Book on the geometry of numbers

The Geometry of Numbers is a book on the geometry of numbers, an area of mathematics in which the geometry of lattices, repeating sets of points in the plane or higher dimensions, is used to derive results in number theory. It was written by Carl D. Olds, Anneli Cahn Lax, and Giuliana Davidoff, and published by the Mathematical Association of America in 2000 as volume 41 of their Anneli Lax New Mathematical Library book series.

==Authorship and publication history==
The Geometry of Numbers is based on a book manuscript that Carl D. Olds, a New Zealand-born mathematician working in California at San Jose State University, was still writing when he died in 1979. Anneli Cahn Lax, the editor of the New Mathematical Library of the Mathematical Association of America, took up the task of editing it, but it remained unfinished when she died in 1999. Finally, Giuliana Davidoff took over the project, and saw it through to publication in 2000.

==Topics==
The Geometry of Numbers is relatively short, and is divided into two parts. The first part applies number theory to the geometry of lattices, and the second applies results on lattices to number theory. Topics in the first part include the relation between the maximum distance between parallel lines that are not separated by any point of a lattice and the slope of the lines, Pick's theorem relating the area of a lattice polygon to the number of lattice points it contains, and the Gauss circle problem of counting lattice points in a circle centered at the origin of the plane.

The second part begins with Minkowski's theorem, that centrally symmetric convex sets of large enough area (or volume in higher dimensions) necessarily contain a nonzero lattice point. It applies this to Diophantine approximation, the problem of accurately approximating one or more irrational numbers by rational numbers. After another chapter on the linear transformations of lattices, the book studies the problem of finding the smallest nonzero values of quadratic forms, and Lagrange's four-square theorem, the theorem that every non-negative integer can be represented as a sum of four squares of integers. The final two chapters concern Blichfeldt's theorem, that bounded planar regions with area $A$ can be translated to cover at least $\lceil A\rceil$ lattice points, and additional results in Diophantine approximation. The chapters on Minkowski's theorem and Blichfeldt's theorem, particularly, have been called the "foundation stones" of the book by reviewer Philip J. Davis.
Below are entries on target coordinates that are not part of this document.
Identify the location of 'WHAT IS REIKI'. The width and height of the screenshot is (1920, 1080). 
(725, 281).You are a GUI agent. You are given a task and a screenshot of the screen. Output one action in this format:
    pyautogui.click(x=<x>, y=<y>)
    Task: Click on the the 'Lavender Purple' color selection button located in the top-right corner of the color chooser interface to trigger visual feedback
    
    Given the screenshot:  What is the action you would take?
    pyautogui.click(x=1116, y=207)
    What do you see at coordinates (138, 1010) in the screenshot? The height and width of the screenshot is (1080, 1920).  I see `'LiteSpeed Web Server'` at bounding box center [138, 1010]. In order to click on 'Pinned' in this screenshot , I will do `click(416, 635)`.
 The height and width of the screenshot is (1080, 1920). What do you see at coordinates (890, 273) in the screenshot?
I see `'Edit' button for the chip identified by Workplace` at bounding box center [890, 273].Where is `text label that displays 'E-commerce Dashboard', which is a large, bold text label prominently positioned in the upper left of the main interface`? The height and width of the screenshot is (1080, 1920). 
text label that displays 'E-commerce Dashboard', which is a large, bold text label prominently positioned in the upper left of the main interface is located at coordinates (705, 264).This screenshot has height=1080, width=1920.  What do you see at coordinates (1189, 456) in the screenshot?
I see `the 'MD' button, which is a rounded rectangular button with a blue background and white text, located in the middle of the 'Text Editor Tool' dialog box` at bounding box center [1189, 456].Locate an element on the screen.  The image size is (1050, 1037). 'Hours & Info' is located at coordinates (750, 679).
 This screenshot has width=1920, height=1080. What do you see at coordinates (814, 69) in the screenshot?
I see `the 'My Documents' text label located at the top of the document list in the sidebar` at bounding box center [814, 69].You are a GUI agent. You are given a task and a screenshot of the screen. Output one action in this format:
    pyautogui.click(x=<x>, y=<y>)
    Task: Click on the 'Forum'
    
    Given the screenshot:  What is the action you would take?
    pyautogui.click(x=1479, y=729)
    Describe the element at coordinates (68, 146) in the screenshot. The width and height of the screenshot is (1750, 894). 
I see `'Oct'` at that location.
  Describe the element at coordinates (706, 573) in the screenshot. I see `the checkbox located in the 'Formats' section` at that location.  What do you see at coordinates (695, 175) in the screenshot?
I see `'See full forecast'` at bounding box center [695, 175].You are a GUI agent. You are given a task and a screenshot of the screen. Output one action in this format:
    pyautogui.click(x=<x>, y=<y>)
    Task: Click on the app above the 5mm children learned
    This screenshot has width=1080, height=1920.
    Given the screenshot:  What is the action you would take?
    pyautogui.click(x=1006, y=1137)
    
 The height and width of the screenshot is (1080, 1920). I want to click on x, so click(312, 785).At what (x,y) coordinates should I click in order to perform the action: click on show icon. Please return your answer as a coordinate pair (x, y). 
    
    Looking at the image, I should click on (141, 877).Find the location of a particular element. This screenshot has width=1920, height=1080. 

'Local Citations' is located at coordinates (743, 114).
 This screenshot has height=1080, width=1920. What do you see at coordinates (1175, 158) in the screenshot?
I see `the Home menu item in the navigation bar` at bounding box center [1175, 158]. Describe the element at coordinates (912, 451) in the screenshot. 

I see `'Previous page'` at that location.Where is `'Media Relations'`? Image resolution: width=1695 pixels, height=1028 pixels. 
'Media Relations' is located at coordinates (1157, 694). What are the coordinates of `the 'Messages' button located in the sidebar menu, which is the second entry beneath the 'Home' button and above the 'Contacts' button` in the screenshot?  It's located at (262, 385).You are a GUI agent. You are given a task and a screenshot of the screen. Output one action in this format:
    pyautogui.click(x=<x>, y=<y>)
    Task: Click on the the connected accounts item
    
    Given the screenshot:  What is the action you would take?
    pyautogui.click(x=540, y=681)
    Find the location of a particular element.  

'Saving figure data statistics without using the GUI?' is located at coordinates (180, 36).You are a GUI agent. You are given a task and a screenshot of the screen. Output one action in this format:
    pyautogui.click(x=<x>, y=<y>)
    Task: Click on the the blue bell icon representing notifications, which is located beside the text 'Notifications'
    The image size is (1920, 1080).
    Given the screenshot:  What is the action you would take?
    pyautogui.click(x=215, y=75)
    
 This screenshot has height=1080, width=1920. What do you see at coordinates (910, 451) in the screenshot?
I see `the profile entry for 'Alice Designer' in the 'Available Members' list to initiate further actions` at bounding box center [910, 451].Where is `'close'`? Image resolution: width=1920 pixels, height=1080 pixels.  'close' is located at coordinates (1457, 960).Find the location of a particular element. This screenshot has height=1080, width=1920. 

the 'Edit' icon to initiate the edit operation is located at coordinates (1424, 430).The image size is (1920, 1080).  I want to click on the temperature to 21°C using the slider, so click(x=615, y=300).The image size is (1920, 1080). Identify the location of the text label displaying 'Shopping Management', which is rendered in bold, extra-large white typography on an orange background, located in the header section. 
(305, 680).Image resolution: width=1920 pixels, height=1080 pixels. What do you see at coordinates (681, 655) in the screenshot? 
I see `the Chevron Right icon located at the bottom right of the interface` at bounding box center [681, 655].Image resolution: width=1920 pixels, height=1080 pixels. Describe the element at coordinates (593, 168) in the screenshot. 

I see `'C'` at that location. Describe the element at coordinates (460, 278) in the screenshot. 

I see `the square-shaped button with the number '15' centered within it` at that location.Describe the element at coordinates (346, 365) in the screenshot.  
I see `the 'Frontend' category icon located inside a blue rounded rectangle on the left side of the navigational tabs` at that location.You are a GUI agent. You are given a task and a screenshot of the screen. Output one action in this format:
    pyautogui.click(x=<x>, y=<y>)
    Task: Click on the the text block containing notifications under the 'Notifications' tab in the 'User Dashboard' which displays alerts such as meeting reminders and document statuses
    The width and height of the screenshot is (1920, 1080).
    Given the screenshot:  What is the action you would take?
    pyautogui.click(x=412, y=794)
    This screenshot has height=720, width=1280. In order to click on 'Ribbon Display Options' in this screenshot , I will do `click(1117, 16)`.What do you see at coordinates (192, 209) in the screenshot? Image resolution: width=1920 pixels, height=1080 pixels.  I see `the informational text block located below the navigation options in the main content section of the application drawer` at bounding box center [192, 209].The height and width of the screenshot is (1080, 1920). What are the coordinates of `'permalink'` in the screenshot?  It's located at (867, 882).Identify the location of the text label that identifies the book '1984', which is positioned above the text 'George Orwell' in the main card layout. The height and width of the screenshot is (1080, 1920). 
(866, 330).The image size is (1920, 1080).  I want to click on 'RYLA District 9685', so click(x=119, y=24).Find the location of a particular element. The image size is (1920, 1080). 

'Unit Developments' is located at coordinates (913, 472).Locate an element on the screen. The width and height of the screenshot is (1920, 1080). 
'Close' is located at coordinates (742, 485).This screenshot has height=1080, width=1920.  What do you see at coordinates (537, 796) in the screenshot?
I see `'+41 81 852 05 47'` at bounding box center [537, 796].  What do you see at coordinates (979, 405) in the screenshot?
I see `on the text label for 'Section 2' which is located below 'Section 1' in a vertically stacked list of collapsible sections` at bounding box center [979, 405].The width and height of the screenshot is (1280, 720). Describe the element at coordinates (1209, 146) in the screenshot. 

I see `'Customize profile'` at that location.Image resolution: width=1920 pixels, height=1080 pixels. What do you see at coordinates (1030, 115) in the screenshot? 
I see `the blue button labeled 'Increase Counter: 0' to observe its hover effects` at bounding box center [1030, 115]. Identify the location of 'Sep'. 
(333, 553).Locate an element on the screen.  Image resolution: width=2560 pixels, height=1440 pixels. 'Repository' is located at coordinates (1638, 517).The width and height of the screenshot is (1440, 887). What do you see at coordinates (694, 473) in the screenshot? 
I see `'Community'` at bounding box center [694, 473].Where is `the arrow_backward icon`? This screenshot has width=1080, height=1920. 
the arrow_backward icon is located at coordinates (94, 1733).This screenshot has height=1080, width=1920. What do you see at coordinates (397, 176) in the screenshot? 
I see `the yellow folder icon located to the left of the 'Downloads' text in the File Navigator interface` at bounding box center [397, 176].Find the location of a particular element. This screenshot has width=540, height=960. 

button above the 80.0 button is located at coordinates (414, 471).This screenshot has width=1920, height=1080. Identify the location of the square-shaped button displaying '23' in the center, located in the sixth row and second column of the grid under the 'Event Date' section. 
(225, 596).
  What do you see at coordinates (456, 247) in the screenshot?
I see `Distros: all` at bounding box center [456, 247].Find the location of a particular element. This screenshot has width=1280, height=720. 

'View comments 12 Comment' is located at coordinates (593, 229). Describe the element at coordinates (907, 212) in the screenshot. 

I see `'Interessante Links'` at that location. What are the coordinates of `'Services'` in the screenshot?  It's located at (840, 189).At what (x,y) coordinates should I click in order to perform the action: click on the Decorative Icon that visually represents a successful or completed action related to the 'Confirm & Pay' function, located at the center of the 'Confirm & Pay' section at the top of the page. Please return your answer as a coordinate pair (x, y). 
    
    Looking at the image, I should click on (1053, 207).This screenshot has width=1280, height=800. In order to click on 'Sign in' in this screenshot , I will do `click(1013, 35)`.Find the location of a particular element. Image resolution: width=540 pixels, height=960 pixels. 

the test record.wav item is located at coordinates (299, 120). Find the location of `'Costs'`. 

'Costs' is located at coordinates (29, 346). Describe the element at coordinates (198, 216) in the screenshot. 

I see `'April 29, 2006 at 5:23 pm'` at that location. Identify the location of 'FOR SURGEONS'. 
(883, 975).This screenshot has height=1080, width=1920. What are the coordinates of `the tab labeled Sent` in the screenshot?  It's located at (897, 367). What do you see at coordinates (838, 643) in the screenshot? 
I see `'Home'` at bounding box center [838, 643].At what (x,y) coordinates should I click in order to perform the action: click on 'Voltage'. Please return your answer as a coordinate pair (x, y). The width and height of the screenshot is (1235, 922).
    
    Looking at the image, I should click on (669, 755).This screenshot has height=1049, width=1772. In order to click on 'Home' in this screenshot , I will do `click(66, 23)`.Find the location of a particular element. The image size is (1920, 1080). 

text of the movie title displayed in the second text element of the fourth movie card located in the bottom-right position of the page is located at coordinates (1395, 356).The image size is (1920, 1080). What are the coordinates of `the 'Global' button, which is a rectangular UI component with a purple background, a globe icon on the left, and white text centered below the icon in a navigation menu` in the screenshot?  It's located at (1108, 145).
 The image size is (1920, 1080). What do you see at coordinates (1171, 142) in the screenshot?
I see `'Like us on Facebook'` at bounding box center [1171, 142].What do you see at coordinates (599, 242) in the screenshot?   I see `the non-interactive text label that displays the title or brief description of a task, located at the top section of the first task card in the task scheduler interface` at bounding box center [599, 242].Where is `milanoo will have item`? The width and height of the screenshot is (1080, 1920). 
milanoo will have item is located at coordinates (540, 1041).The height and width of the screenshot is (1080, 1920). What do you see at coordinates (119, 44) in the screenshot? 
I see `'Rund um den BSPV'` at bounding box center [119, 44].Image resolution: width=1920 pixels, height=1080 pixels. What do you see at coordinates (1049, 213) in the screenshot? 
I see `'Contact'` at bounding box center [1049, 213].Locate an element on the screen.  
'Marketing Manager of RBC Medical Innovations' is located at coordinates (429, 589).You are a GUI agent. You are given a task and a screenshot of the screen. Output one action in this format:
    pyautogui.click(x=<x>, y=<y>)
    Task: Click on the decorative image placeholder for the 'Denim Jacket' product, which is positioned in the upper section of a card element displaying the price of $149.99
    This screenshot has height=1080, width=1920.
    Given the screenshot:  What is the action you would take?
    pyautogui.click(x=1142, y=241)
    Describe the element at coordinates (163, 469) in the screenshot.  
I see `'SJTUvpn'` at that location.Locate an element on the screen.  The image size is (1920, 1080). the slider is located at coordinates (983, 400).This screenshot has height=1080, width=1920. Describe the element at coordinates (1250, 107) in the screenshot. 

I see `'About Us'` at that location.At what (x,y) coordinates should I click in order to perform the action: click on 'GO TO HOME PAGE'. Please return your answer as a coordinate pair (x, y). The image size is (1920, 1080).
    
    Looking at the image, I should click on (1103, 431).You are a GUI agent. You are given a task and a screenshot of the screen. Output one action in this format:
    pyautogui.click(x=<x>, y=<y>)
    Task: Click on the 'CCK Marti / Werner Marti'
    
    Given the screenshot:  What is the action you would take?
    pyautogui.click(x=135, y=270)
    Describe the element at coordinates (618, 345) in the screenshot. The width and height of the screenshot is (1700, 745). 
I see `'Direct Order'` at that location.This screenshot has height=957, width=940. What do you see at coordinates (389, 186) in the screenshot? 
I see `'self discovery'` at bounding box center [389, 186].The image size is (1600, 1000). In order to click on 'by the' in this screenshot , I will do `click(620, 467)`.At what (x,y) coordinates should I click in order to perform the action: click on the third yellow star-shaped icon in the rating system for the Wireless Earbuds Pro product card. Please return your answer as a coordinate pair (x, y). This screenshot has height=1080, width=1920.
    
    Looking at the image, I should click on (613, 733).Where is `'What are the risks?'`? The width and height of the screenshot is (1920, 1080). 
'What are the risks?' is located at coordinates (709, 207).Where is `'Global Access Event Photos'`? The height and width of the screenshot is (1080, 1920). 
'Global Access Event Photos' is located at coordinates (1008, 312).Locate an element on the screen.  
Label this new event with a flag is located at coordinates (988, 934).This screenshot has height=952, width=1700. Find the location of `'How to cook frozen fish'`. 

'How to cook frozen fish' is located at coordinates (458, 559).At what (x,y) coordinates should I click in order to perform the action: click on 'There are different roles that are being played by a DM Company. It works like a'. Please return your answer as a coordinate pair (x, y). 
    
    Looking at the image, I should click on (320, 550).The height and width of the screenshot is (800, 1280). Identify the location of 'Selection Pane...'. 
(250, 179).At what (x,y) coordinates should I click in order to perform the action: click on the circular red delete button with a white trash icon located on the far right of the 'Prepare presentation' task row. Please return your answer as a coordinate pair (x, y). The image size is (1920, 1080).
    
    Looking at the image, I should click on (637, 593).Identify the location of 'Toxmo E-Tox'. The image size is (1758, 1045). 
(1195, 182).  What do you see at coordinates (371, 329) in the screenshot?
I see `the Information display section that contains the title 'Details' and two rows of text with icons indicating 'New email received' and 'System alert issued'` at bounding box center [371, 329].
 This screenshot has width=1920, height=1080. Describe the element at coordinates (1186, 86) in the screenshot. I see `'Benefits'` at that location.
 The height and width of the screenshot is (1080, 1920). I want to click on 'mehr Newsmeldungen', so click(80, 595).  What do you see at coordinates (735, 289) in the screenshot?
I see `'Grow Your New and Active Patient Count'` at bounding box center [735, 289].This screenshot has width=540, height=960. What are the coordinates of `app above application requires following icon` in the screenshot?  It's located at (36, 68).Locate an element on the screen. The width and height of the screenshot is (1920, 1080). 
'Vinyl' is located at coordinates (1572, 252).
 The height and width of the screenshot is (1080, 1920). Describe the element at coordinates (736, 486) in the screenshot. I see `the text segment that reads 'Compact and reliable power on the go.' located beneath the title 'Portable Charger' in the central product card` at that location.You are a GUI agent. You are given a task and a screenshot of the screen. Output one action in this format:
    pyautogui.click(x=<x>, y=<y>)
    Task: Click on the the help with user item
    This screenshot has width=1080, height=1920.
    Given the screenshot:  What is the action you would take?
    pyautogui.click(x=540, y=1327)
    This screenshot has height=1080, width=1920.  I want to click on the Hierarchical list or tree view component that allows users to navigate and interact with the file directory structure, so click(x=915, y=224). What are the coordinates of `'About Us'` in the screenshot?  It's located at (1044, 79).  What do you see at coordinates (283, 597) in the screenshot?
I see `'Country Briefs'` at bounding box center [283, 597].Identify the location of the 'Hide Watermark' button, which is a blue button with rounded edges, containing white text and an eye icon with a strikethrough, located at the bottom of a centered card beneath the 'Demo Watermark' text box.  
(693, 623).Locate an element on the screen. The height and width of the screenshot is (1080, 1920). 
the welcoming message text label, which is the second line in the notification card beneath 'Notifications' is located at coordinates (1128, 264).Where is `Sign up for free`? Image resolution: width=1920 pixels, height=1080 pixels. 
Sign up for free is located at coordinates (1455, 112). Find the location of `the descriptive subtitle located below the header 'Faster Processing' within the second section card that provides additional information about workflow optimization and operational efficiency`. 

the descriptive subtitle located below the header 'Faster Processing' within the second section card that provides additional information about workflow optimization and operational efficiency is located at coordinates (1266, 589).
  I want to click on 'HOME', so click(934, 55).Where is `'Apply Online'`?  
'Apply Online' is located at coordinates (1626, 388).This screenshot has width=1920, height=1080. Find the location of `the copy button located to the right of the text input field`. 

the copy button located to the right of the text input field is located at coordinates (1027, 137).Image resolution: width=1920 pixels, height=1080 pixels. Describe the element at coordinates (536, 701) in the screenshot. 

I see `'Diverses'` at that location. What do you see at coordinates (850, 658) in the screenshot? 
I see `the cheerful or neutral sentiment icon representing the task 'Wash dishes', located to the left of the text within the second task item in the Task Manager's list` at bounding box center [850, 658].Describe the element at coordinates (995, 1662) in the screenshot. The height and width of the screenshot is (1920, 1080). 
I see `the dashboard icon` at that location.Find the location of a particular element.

An appendix by Peter Lax concerns the Gaussian integers. A second appendix concerns lattice-based methods for packing problems including circle packing and, in higher dimensions, sphere packing. The book closes with biographies of Hermann Minkowski and Hans Frederick Blichfeldt.

==Audience and reception==
The Geometry of Numbers is intended for secondary-school and undergraduate mathematics students, although it may be too advanced for the secondary-school students; it contains exercises making it suitable for classroom use. It has been described as "expository", "self-contained", and "readable".

However, reviewer Henry Cohn notes several copyediting oversights, complains about its selection of topics, in which "curiosities are placed on an equal footing with deep results", and misses certain well-known examples which were not included. Despite this, he recommends the book to readers who are not yet ready for more advanced treatments of this material and wish to see "some beautiful mathematics".